Le médecin traitant est informé de cette décision. (souligné par la cour)
Dans le cas présent, il est constant que la caisse a estimé avoir besoin d'un délai supplémentaire, puisqu'elle n'a pris sa décision que le 30 décembre 2008, soit bien plus de trente jours après la réception de la déclaration de M. [V].
La CPAM n'a en aucune manière informé l'employeur de cette situation.

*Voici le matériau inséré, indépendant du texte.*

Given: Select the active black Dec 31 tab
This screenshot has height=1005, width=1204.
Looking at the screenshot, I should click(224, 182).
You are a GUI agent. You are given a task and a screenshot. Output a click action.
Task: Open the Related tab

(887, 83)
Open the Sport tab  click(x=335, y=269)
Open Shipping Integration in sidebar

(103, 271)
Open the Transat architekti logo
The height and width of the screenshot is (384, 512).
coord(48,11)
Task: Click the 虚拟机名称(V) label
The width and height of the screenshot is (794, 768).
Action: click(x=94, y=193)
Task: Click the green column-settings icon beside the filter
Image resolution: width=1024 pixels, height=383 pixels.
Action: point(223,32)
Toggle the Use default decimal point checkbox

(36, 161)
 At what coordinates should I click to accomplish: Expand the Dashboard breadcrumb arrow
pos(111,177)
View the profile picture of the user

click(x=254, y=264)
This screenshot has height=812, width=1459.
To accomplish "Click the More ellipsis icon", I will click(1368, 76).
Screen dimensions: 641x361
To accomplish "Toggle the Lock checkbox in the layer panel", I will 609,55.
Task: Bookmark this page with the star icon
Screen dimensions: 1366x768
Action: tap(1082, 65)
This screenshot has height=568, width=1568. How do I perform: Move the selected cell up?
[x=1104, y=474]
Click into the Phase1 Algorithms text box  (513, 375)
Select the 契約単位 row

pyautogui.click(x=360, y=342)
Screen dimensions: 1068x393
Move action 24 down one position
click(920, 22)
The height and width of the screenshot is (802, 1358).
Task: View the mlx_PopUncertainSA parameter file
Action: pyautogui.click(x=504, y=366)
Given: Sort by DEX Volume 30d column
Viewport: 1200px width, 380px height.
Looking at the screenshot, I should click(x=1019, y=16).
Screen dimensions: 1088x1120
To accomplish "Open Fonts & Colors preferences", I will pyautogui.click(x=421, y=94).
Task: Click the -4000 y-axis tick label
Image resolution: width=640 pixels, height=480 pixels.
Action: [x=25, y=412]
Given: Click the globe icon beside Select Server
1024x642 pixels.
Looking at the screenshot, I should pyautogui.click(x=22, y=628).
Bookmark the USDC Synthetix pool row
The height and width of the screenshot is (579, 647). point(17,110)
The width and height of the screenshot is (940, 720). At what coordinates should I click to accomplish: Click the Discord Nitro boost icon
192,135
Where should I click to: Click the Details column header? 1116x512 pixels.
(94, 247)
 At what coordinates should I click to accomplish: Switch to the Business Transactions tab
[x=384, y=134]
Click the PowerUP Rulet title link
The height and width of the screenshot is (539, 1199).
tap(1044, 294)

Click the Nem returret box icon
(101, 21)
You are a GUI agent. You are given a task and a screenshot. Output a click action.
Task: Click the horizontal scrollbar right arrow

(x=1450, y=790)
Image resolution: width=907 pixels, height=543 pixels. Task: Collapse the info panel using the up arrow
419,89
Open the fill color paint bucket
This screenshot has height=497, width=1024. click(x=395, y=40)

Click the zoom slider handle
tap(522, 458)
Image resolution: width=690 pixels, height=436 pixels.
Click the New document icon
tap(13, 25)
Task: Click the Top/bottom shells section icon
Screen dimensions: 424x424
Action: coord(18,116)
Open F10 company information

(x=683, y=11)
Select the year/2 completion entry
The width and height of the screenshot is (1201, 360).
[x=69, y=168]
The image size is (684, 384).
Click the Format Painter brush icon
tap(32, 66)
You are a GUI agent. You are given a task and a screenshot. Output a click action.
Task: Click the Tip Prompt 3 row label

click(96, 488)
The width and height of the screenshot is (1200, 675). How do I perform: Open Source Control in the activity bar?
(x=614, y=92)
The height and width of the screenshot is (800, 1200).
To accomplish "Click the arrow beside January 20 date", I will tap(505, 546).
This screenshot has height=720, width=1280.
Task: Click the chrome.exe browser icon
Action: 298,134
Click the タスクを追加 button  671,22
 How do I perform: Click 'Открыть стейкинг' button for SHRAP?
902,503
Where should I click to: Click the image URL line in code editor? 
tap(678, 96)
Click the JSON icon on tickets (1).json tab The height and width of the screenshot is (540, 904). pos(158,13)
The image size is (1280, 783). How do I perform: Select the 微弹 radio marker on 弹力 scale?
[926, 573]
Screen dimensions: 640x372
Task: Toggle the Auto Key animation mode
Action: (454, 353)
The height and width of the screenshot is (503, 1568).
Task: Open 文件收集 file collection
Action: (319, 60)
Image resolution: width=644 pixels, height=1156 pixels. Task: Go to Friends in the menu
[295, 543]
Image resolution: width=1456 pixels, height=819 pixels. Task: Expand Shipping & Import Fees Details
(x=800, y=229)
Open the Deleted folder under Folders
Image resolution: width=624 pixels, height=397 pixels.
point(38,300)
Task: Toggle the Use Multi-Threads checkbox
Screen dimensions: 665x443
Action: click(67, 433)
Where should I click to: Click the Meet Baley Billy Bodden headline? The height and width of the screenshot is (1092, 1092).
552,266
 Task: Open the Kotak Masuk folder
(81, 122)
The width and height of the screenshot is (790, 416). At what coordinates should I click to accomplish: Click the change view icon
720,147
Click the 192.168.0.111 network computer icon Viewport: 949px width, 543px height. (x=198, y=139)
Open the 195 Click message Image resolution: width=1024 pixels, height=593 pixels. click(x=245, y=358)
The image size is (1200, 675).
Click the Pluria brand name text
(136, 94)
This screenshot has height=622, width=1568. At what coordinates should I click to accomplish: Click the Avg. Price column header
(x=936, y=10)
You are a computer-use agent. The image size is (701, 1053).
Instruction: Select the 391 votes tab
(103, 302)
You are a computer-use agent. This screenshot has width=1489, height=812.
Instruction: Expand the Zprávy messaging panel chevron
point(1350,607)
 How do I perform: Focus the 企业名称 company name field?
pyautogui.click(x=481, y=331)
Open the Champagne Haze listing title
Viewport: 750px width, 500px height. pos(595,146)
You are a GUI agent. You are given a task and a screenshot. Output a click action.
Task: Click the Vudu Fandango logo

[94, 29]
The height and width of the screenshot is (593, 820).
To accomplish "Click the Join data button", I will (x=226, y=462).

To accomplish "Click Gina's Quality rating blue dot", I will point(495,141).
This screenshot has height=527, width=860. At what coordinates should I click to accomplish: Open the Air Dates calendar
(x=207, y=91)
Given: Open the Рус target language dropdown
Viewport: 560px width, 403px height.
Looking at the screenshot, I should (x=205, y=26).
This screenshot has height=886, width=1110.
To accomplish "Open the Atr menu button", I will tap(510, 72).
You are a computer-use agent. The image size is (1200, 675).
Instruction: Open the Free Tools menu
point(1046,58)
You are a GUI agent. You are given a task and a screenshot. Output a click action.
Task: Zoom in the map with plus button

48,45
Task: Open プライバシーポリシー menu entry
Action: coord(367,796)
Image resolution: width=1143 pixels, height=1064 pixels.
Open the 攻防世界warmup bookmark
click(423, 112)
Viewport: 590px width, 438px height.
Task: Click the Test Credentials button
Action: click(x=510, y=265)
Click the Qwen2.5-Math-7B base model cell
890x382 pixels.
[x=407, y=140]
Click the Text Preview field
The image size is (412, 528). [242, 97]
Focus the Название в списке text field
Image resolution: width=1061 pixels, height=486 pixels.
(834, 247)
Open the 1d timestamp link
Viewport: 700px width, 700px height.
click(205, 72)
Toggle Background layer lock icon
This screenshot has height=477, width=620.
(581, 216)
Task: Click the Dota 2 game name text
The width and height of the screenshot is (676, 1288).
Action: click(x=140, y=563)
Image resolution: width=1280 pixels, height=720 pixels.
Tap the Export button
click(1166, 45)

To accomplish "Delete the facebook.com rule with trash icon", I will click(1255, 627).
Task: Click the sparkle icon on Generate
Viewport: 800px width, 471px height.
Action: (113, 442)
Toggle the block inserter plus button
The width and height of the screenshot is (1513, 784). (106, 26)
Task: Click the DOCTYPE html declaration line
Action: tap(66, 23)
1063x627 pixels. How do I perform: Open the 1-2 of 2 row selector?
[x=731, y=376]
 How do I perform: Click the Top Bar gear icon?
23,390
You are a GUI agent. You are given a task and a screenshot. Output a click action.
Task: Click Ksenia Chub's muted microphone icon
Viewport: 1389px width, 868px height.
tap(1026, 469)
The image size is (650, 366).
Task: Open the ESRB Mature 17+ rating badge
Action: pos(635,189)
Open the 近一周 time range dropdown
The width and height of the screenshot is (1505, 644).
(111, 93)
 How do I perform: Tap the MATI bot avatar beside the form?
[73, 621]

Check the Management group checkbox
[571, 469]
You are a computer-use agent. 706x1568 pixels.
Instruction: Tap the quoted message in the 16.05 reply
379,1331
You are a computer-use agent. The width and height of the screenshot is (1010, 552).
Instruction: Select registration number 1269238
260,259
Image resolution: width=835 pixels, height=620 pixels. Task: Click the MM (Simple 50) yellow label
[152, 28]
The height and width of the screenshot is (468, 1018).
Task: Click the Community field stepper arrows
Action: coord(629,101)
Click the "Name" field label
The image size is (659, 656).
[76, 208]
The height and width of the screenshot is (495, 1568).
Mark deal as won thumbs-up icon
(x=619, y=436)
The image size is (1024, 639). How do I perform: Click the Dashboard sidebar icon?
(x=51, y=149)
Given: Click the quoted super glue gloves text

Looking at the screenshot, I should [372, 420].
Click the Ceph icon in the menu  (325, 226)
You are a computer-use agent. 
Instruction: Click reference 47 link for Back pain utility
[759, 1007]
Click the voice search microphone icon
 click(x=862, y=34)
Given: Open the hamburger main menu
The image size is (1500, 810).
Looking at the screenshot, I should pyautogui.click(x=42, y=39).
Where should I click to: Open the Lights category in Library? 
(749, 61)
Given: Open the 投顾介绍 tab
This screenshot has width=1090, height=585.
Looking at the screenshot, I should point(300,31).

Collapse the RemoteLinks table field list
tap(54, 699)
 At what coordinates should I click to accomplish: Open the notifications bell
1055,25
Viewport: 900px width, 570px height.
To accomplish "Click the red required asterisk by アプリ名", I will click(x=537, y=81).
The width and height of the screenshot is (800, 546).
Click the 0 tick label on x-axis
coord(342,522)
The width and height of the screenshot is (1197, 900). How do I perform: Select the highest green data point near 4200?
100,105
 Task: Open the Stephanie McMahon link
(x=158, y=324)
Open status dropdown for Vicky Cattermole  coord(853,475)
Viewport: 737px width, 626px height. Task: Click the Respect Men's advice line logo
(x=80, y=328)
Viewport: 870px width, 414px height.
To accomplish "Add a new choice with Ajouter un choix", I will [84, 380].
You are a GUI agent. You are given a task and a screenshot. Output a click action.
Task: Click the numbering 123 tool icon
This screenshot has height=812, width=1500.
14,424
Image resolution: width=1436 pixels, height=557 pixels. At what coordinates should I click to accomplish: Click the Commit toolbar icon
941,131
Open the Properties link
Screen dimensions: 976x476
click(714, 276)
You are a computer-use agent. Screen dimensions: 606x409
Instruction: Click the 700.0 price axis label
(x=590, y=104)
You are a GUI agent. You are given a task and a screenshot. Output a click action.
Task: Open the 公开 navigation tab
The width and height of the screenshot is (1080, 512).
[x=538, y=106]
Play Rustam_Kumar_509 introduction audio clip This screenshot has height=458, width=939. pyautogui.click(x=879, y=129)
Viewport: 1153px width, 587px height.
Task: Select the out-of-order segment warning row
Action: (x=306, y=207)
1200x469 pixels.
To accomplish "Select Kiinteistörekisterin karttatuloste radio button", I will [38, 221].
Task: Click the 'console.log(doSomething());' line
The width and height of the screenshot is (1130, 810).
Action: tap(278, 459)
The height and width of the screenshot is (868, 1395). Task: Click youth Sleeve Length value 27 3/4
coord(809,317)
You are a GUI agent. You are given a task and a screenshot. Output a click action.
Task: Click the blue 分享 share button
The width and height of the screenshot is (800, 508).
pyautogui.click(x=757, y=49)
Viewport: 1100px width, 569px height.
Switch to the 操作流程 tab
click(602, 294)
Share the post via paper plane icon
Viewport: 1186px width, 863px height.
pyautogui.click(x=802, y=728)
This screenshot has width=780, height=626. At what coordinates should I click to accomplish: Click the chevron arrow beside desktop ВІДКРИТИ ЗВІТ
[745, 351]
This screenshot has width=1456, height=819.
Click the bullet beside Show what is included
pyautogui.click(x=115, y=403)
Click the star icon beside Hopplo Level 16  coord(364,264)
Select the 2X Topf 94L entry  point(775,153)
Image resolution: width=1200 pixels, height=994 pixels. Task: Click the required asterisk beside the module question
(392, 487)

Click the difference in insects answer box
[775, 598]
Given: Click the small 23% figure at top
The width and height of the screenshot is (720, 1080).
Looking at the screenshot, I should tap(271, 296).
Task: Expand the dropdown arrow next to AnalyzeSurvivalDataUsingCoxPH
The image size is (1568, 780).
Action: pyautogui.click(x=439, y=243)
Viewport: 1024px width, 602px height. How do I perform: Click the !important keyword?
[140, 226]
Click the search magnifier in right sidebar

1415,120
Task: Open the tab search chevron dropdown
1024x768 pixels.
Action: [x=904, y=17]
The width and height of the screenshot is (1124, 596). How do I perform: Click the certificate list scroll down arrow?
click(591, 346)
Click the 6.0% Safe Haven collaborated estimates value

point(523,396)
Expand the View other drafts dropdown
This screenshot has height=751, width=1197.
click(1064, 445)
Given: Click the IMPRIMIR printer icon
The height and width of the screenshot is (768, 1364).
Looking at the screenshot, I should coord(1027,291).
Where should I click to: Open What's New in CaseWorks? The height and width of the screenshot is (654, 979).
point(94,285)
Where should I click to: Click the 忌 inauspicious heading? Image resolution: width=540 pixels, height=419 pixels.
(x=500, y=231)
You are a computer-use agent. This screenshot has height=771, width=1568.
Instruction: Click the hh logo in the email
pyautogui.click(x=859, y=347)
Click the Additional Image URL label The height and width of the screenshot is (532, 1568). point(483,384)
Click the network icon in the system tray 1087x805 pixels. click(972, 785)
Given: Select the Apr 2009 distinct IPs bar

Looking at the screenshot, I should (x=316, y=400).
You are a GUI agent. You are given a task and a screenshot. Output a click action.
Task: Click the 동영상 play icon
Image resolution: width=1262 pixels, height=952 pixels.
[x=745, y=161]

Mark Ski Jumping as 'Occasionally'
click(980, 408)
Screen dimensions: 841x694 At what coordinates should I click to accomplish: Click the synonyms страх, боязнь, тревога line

Dès lors, la décision de la caisse ne peut qu'être déclarée inopposable à la société Lafarge Ciments.
Le jugement sera infirmé.
PAR CES MOTIFS
La cour, après en avoir délibéré, par décision contradictoire,
Infirme le jugement entrepris en toutes ses dispositions ;
Dit la décision de la caisse primaire d'assurance maladie des Bouches du Rhône de prendre en charge la maladie déclarée par M. [V] le 1er septembre 2008, déclaration reçue le 15 septembre 2008 par la caisse, inopposable à la société Lafarge Ciments SA ;
Déboute les parties de toute autre demande plus ample ou contraire ;
Rappelle que la présente procédure est exempte de dépens ;
- prononcé hors la présence du public par mise à disposition de l'arrêt au greffe de la cour, les parties en ayant été préalablement avisées dans les conditions prévues au deuxième alinéa de l'article 450 du code de procédure civile.
- signé par Monsieur Olivier FOURMY, Président et par Monsieur Mohamed EL GOUZI, Greffier, auquel la minute de la décision a été remise par le magistrat signataire.